| Stored data |
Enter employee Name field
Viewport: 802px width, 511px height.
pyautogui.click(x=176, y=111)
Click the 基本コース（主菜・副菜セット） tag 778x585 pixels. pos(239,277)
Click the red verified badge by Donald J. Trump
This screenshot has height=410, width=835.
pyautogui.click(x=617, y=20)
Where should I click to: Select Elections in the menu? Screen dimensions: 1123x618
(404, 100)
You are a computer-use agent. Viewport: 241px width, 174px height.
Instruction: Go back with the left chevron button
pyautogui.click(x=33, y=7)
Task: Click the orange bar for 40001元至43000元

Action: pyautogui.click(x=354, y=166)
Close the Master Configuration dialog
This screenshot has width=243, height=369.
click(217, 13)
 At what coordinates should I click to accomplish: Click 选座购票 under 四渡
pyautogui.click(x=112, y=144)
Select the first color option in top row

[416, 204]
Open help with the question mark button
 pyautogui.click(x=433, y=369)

...

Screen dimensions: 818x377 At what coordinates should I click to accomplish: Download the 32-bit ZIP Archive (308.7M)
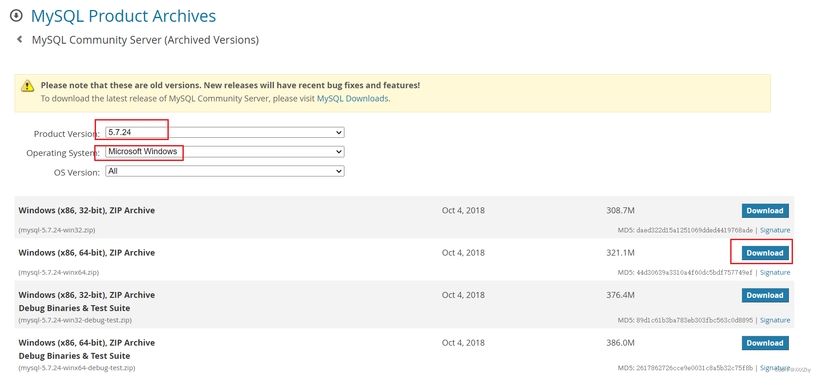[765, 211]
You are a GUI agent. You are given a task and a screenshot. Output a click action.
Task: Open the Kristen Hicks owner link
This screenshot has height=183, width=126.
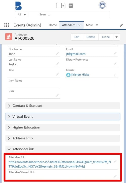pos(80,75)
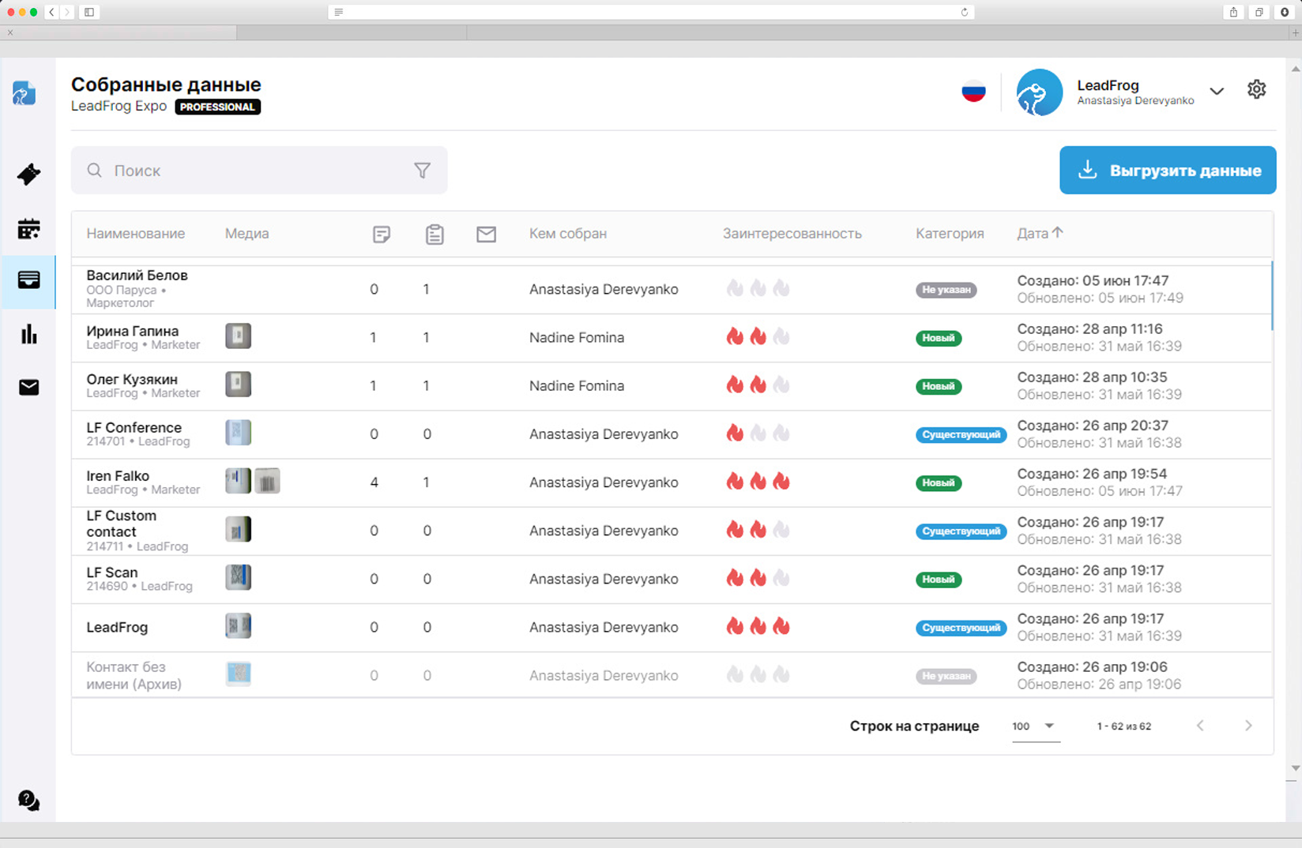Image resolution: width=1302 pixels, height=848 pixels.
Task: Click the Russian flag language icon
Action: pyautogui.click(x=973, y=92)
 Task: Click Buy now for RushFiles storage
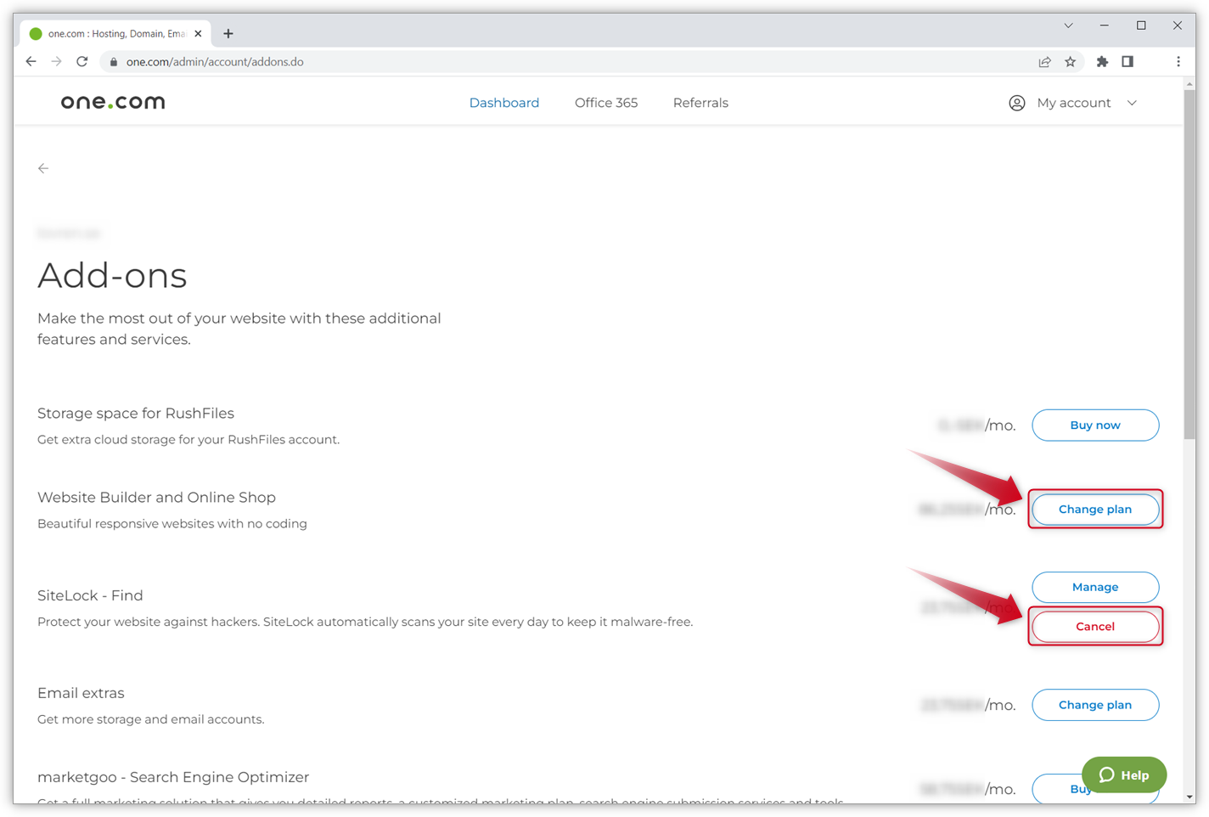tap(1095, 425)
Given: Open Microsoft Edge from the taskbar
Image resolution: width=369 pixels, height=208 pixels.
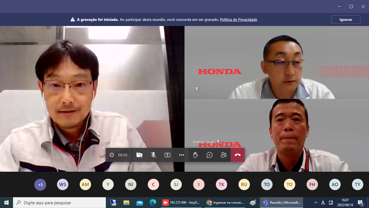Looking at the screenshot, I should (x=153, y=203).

==

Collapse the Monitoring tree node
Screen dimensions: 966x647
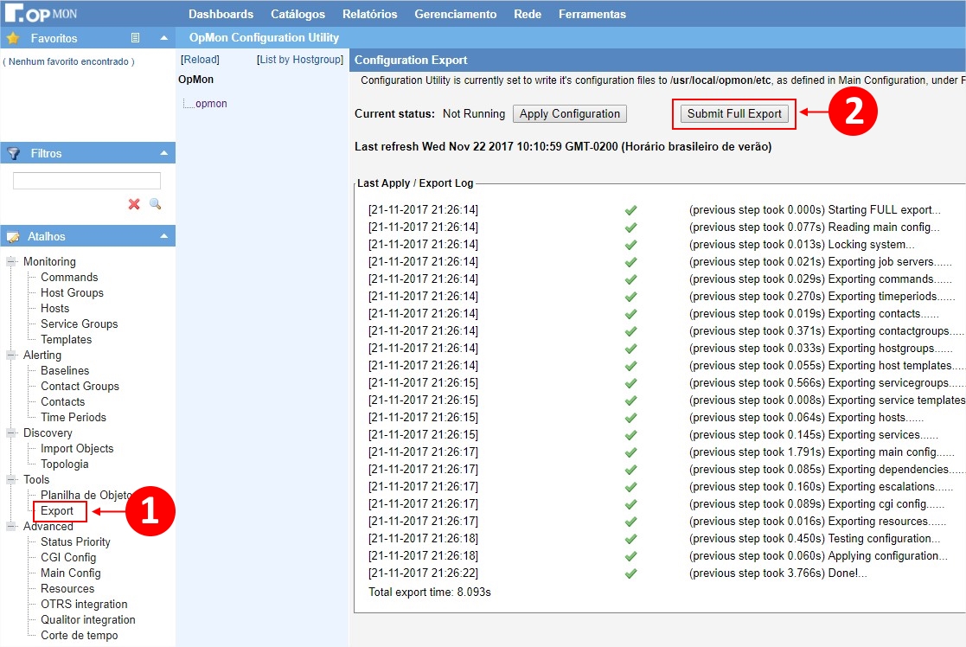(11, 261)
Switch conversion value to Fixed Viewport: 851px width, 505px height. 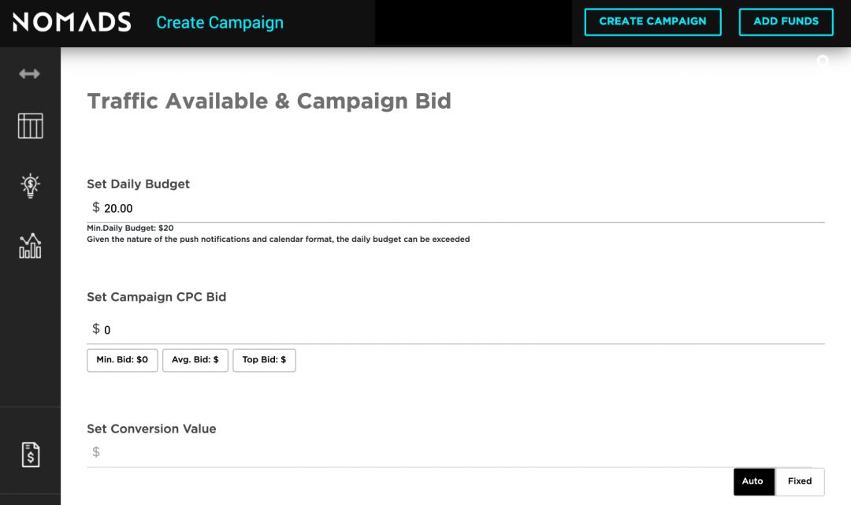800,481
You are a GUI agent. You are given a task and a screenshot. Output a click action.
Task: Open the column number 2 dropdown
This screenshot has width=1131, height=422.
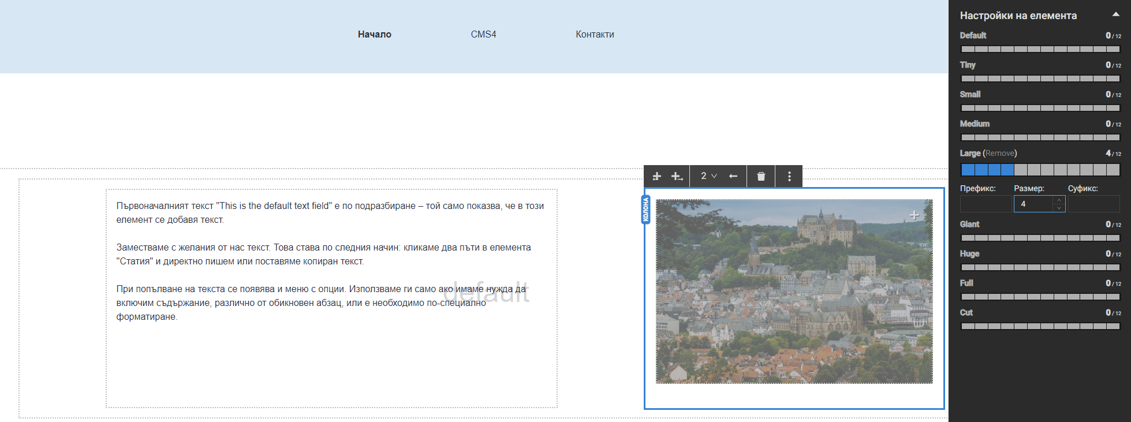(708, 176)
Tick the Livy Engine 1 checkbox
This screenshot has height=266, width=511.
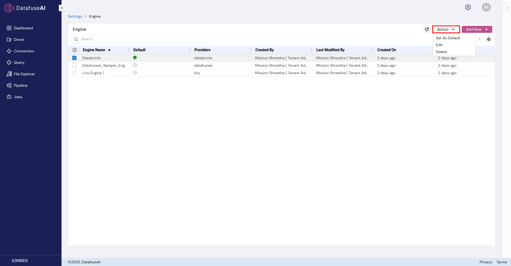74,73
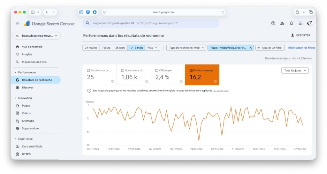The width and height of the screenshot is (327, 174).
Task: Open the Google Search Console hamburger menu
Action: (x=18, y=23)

| Instructions for the task |
All that is wanted is the stretch of lines above from the one containing "Click the 基本コース（主菜・副菜セット）" through the one containing "You are a computer-use", duplicated exactly.

| Exercise output |
Click the 基本コース（主菜・副菜セット） tag 778x585 pixels. pos(239,277)
Click the red verified badge by Donald J. Trump
This screenshot has height=410, width=835.
pyautogui.click(x=617, y=20)
Where should I click to: Select Elections in the menu? Screen dimensions: 1123x618
(404, 100)
You are a computer-use agent. Viewport: 241px width, 174px height.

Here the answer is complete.